I have written the model in Stan as follows, currently leaving out the covariates for an intercept-only model to aid development while I build my understanding:
data {
int<lower=1> N; //Number of samples
int<lower=1> S; //Number of species
int<lower=1> D; //Number of latent dimensions
array[N, S] int Y; //Species matrix
}
transformed data{
// Number of non-zero lower triangular factor loadings
// Ensures identifiability of the model - no rotation of factors
int<lower=1> M;
M = D * (S - D) + D * (D - 1) / 2;
}
parameters {
// Site intercepts
real a_bar;
real<lower=0> sigma_a;
vector[N] a;
// Species intercepts
real<lower=0> sigma_b0;
vector[S] b0;
// Factor parameters
vector[M] L_lower; // lower triangle of species loadings
vector[D] L_diag; // Diagonal of species loadings
real<lower=0> sigma_L; // variance of species loadings
// Latent variables
matrix[D, N] LV; // Per-site latent variable
// NegBin parameters
real<lower=0> kappa;
}
transformed parameters {
matrix[S, D] Lambda;
// Assign parameters to L matrix:
{
int idx2; // Index for the lower diagonal loadings
idx2 = 0;
// Constraints to allow identifiability of loadings
for (i in 1:(D-1)) { for (j in (i+1):(D)){ Lambda[i,j] = 0; } } // 0 on upper diagonal
for (i in 1:D) Lambda[i,i] = L_diag[i]; // Positive values on diagonal
for (j in 1:D) {
for (i in (j+1):S) {
idx2 = idx2+1;
Lambda[i,j] = L_lower[idx2];
}
}
}
}
model {
// Factor priors
to_vector(LV) ~ std_normal();
L_lower ~ std_normal();
L_diag ~ std_normal();
// Random effect priors
a ~ std_normal();
b0 ~ std_normal();
a_bar ~ std_normal();
sigma_a ~ exponential(1);
sigma_b0 ~ exponential(1);
sigma_L ~ exponential(1);
kappa ~ exponential(1);
array[N] vector[S] mu;
for (i in 1:N) {
mu[i,] = exp(a_bar + a[i] * sigma_a + b0 * sigma_b0 + (Lambda * sigma_L) * LV[,i]);
Y[i,] ~ neg_binomial_2(mu[i, ], kappa);
}
}
generated quantities {
// Calculate implied covariance matrix among species
matrix[S, S] COV;
COV = multiply_lower_tri_self_transpose(Lambda);
}
I am working with the spiders dataset from the mvabund package in R for testing, as it is conveniently small, and have also built a function to simulate data from the priors for additional testing (see Identifiability of GLLVM (factor analytic model) for code).
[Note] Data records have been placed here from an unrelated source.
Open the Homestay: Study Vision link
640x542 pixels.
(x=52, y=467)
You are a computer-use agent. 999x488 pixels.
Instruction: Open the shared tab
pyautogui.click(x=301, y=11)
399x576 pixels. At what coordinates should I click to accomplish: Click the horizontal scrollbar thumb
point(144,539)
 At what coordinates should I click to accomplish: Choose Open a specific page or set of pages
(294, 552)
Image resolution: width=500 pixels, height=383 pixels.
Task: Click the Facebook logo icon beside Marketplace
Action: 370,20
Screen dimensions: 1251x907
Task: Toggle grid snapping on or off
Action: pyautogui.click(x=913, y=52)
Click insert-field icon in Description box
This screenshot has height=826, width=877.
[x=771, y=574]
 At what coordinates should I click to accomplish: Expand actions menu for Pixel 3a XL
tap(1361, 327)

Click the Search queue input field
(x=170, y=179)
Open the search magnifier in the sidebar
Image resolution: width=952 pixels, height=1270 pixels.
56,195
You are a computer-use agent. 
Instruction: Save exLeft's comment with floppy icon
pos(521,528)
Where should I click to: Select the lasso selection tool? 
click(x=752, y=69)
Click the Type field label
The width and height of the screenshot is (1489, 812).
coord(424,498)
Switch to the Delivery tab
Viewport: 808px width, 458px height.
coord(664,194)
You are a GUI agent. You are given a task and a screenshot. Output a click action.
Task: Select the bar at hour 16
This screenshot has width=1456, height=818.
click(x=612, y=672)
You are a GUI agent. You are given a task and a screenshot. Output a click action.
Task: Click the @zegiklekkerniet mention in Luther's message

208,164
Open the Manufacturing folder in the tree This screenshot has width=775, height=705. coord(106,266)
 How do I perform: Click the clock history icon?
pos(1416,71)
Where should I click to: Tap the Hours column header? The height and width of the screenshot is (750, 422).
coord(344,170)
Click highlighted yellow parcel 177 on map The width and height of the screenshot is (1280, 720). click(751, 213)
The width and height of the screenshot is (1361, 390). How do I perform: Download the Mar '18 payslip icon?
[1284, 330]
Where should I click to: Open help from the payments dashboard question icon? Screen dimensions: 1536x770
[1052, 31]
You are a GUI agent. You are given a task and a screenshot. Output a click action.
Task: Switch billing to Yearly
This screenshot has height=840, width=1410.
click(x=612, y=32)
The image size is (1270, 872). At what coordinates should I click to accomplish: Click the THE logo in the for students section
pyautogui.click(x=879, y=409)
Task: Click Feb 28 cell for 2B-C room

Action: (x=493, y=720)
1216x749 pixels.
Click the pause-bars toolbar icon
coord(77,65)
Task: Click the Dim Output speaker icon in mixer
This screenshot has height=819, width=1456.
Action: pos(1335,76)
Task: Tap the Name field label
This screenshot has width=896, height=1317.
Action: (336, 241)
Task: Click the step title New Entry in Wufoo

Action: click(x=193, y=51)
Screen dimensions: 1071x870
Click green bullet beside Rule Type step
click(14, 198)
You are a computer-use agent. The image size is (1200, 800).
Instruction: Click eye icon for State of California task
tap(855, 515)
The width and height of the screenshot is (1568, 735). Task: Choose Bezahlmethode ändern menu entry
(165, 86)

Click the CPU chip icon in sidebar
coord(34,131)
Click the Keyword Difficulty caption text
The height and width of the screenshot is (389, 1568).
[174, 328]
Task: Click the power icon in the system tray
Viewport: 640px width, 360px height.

The spiders dataset consists of counts of 12 species of spiders at 28 sites, with each site represented only once in the data, for a 28 x 12 matrix.
The model compiles and runs (though without any covariates it obviously doesn’t make very good predictions), and I am trying to figure out how to compare this simple model with more complex models once I build them, using cross-validation or LOO.
The goal behind the model would be to predict the probable range of abundance for each species at some new, unmeasured site. This suggests to me that I will have to marginalise out both the site-specific intercept \alpha_i as well as the D site-specific latent factors z_i, as otherwise prediction can only happen conditional on the estimates of these variables for specific sites. My intuition on doing that would be to generate a set of uncorrelated vectors of draws from a normal distribution, one per variable, and compute the log probability of each observation for all combinations of these vectors for each set of MCMC draws, which sounds computationally expensive!
My questions are:
- Would my method of estimating the marginal distribution work, and is there an easier way to approximate it?
- Assuming it is possible to estimate, what is the best method to perform cross-validation? Will PSIS-LOO work here, or will I have to look into K-fold methods? Ideally the solution would not involve re-fitting the model with left-out data as the dataset we are building will have possibly thousands of species across about 1,000 observations, which I suspect will be too time-consuming to run re-fits on.